JEAN DELVILLE, 1867 – 1953
JEAN DELVILLE, 1867 – 1953
|Size||130 x 100 cm; 120 x 91 cm (window)|
|Material||Black and blue chalk on paper|
Moral Law - circa 1911-
Preparatory drawing for the decoration of the Court of Assizes at the Palais de Justice in Brussels -
Signed and titled lower right -
Jean Delville, one of the leading figures of the Symbolist art movement in Europe, was not only painter but also poet, aesthete, and philosopher. Relying on a sound academic background, and winner of the Prix de Rome in 1895, he was a teacher at the Glasgow School of Arts from 1900 till 1907, and later professor at the Brussels Academy. As a great admirer of Josephin Péladan, Delville was probably the most prominent member of the Rose+Croix movement in Belgium. In 1896, he founded the "Salon de l’Art idéaliste", bringing together painters sporting the cult of Beauty, amongst whom Albert Ciamberlani, Emile Fabry and Constant Montald. These artists were often called upon for decorating public spaces and buildings in which they could express moral virtues through allegories where Beauty and the notion of the Ideal took a central place.
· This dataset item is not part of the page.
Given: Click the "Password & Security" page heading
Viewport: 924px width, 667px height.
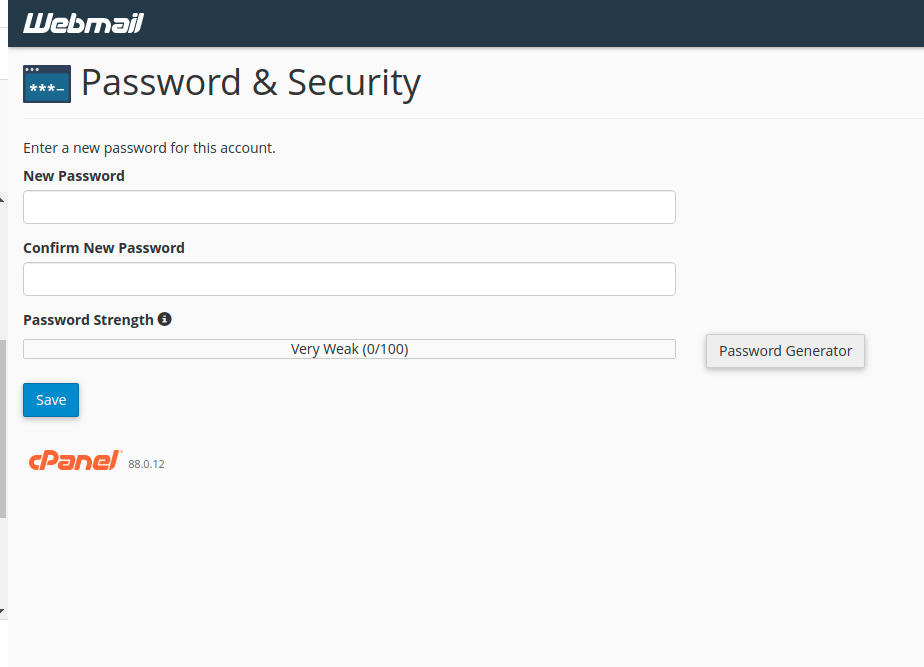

Amongst one of these monumental public commissions by the Belgian Government was the decoration of the Court of Assizes (Cour d’Assises) at the Palais de Justice in Brussels. Jean Delville’s design was officially accepted in 1907 but it took the artist no less than seven years to create an ensemble of five compositions, each depicting allegories of Justice throughout the ages. The central panel alone was 4,50 meters high by 11 meters wide. The four other panels each measured 4,60 by 3,20 meters. On 3 September 1944, the retreating German troops set fire to the Palais de Justice. The monumental copper cupola collapsed from the heat and Delville’s murals perished in this fire as well. After the war, the smaller but surprisingly elaborate oil sketches were installed in the new Court of Assizes where they can still be seen today.
The drawing presented here is one of the five large scale preparatory drawings for the depiction of Justice during biblical times: an angel of vengeance swoops down, sword in hand, ready to intervene between the enemy brothers at each other’s throats.
Family of the artist
Judith Ogonovszky-Steffens, Un Idéal de mur, in Splendeurs de l'Idéal. Rops, Khnopff, Delville et leur temps [exhibition catalog], Liège, 1996, p.190 (ill., titled "La Justice Ancienne")
1988, Frankfurt am Main, Frankfurter Kunstverein. Steinernes Haus am Römerberg, Pastelle und Zeichnungen des Belgischen Symbolismus, cat.32 (ill.)
2014, Namur, Musée Félicien Rops, Jean Delville. Maître de l’Idéal, p.110 (ill.)